WHAT THE TASK ASKS = Return every line of the records that includes the string "Collapse".

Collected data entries
• • • • • • •
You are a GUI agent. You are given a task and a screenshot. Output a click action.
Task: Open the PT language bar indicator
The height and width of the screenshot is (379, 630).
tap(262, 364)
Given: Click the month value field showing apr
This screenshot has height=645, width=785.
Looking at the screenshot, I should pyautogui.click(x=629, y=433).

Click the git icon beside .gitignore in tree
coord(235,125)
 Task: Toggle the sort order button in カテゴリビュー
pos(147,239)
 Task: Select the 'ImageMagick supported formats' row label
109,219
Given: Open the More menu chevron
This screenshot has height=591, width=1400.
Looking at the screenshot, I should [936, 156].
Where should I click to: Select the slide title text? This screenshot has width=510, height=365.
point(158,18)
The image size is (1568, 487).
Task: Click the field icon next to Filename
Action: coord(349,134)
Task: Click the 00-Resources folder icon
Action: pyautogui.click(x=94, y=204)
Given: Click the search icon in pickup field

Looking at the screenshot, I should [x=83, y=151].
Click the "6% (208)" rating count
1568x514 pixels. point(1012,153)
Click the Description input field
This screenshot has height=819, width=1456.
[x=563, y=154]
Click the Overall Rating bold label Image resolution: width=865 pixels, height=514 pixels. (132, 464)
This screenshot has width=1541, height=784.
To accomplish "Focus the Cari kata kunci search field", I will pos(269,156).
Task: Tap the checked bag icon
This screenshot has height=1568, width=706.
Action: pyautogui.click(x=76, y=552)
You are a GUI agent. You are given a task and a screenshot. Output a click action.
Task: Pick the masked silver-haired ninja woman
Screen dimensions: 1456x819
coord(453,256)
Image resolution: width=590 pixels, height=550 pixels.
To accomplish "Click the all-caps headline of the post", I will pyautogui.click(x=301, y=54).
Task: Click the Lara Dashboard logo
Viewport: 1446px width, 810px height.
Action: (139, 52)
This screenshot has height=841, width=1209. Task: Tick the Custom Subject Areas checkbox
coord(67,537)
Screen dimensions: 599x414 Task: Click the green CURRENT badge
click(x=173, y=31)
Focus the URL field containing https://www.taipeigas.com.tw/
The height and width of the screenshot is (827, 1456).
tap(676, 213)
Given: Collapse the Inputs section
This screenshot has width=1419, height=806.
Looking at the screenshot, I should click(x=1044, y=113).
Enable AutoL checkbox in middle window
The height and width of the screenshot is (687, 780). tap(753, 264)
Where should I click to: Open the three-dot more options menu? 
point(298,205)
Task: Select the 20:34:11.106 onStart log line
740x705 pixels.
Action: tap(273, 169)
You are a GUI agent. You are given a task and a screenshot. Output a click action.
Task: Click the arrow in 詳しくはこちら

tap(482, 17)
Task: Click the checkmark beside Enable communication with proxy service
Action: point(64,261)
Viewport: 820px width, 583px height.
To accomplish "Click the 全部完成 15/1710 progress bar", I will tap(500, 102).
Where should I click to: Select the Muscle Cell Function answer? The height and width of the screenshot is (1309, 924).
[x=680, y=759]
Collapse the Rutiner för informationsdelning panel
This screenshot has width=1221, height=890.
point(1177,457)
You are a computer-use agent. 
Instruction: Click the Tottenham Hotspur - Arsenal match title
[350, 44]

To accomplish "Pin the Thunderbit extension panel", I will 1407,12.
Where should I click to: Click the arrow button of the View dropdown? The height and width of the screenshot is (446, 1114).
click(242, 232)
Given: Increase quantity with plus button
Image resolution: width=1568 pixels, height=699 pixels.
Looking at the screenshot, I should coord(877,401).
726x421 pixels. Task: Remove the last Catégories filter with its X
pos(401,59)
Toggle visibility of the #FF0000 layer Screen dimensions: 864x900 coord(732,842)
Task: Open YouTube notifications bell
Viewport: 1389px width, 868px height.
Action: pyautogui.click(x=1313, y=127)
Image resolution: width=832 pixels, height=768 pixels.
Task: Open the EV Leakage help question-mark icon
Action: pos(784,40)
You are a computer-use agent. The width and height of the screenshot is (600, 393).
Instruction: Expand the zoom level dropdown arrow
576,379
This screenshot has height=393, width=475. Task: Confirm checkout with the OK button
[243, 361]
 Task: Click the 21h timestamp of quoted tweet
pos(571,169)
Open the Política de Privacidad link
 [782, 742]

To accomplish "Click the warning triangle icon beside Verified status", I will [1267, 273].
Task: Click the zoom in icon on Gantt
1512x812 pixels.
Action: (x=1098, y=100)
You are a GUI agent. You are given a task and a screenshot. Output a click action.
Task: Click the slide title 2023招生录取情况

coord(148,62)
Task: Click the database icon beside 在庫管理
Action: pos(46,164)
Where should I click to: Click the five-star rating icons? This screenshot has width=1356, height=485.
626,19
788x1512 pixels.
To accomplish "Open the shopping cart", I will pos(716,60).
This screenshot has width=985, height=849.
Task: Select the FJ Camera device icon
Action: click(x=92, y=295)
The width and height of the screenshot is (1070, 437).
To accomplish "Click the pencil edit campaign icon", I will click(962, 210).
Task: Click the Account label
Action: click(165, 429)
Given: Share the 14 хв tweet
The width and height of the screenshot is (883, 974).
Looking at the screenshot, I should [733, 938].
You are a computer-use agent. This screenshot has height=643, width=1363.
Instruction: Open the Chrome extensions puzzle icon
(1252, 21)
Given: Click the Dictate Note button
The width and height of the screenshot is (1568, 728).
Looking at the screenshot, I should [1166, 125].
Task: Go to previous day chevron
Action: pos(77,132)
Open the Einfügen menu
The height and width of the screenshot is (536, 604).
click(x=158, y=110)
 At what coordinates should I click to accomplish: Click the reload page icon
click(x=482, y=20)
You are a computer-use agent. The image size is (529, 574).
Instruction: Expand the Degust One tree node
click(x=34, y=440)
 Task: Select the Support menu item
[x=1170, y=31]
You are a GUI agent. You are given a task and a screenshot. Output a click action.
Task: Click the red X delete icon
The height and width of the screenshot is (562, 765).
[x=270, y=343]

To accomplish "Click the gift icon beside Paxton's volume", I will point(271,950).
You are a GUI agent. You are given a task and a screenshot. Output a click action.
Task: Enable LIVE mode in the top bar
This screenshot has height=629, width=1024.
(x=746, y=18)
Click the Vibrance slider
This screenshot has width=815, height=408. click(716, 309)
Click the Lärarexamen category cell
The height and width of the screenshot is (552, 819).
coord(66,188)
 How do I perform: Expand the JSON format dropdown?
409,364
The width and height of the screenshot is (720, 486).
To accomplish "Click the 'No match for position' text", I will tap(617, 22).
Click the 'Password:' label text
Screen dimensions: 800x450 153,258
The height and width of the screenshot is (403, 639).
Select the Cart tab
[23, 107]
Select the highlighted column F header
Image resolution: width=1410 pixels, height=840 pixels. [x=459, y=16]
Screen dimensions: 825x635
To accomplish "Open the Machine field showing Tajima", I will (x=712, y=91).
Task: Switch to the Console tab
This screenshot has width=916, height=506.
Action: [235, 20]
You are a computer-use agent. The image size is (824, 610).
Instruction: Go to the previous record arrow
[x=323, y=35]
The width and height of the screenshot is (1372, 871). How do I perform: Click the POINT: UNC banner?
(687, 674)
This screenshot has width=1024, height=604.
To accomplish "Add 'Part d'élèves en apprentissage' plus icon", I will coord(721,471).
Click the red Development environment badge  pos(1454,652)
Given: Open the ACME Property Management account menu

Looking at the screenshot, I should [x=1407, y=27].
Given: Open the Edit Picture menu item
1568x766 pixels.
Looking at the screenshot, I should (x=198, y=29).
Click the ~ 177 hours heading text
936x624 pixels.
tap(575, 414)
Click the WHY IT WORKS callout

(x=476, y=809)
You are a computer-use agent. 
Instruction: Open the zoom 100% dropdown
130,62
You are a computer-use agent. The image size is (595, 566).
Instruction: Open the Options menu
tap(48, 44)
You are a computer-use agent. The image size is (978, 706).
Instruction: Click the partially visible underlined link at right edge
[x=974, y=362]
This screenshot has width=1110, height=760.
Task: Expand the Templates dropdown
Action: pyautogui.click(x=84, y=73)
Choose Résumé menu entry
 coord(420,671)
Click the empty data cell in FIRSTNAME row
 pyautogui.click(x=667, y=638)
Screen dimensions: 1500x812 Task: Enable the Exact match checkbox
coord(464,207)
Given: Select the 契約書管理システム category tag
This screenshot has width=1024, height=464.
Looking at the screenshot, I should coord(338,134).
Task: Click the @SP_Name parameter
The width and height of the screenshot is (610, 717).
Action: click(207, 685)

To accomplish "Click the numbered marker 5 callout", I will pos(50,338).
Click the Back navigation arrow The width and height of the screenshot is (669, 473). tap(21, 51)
• • • • • • •
ANSWER TO THIS PROBLEM =
Given: Collapse the Inputs section
Collapse the Rutiner för informationsdelning panel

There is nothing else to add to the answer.